Protection from diet-induced obesity and insulin resistance in mice lacking CCL19-CCR7 signaling

Several chemokines play important roles in recruiting the monocyte/macrophage lineage into adipose tissues. We previously found CCL19 was highly expressed in adipocytes cocultured with macrophages stimulated by endotoxin. This study aimed to evaluate the role of CCL19-CCR7 axis on obesity and insulin resistance.Serum CCL19 concentration was examined in obese model mice challenged by endotoxin. CCL19 receptor-null, Ccr7(-/-), mice and wild-type mice fed a high-fat diet or normal diet were used to investigate the role of CCL19 signals on obesity-associated inflammation.CCL19 protein was elevated in the sera of obese model mice challenged by endotoxin.
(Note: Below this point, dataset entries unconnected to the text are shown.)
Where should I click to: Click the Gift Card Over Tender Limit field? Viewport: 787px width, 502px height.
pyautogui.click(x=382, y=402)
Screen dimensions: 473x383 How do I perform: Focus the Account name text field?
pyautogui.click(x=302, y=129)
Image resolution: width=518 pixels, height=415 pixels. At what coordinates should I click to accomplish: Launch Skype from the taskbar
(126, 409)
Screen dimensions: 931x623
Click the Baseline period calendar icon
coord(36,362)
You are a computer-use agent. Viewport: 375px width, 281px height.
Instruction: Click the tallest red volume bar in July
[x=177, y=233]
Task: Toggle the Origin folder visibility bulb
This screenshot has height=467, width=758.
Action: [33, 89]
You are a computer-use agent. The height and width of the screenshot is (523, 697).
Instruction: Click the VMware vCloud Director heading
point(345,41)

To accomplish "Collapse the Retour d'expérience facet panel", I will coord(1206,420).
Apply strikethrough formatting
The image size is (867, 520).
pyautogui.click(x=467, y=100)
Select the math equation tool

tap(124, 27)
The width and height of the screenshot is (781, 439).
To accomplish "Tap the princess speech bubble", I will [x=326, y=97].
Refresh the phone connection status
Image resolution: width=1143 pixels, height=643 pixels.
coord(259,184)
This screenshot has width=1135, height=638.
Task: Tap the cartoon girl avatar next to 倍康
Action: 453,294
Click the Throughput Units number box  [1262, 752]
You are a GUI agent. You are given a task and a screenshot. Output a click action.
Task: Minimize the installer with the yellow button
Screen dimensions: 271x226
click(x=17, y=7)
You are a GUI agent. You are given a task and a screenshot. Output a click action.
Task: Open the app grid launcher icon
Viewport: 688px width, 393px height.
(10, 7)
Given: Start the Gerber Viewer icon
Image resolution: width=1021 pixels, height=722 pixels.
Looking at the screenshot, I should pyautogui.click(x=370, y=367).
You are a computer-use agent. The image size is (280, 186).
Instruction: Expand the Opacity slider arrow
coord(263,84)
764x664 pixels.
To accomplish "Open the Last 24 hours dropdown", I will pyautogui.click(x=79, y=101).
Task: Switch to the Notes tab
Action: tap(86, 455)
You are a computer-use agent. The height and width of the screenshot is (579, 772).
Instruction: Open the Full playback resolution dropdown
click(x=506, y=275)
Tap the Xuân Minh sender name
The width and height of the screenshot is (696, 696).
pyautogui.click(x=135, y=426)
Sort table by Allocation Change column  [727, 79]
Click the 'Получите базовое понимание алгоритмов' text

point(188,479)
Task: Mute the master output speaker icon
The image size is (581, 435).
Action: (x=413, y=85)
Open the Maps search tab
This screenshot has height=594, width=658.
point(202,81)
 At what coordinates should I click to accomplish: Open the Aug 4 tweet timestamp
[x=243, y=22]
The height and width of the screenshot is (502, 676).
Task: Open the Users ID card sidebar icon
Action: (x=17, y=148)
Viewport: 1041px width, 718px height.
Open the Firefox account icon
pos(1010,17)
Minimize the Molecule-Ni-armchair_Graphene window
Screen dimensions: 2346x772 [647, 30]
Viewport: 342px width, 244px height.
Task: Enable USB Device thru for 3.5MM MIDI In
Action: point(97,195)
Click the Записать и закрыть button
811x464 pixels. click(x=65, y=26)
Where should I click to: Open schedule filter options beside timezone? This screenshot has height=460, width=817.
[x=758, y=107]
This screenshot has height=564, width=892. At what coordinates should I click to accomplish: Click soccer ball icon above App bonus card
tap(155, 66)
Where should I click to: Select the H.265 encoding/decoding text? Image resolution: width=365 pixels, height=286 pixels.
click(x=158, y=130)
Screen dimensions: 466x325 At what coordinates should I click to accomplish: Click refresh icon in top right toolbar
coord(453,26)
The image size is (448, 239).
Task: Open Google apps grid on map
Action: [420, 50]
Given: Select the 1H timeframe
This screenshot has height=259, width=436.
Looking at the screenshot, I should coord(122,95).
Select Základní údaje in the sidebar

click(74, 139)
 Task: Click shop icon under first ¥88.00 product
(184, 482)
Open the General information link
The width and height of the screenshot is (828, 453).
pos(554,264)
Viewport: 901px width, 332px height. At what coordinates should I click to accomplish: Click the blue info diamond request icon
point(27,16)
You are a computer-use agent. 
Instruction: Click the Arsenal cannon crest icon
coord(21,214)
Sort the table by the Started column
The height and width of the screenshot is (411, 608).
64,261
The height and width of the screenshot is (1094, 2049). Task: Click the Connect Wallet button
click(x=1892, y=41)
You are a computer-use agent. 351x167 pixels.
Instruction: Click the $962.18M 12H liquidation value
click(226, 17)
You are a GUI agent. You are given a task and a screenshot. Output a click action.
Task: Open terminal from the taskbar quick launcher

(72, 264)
Ccr7(-/-) mice were protected from diet-induced obesity and insulin resistance. The adipose tissue and liver expression of inflammatory genes of Ccr7(-/-) mice was much lower than in diet-induced obese mice. Ccr7(-/-) mice were protected from fatty liver and dyslipidemia and exhibited increased thermogenesis on high-fat feeding. CCL19 attracts activated dendritic cells (DC). The expression of the DC markers, CD11b and 11c, was not observed in the adipose tissues of Ccr7(-/-) mice fed a high-fat diet, which might be closely associated with the protection of these mice from obesity.The CCL19-CCR7 pathway associates with the development of high-fat-induced obesity and insulin resistance.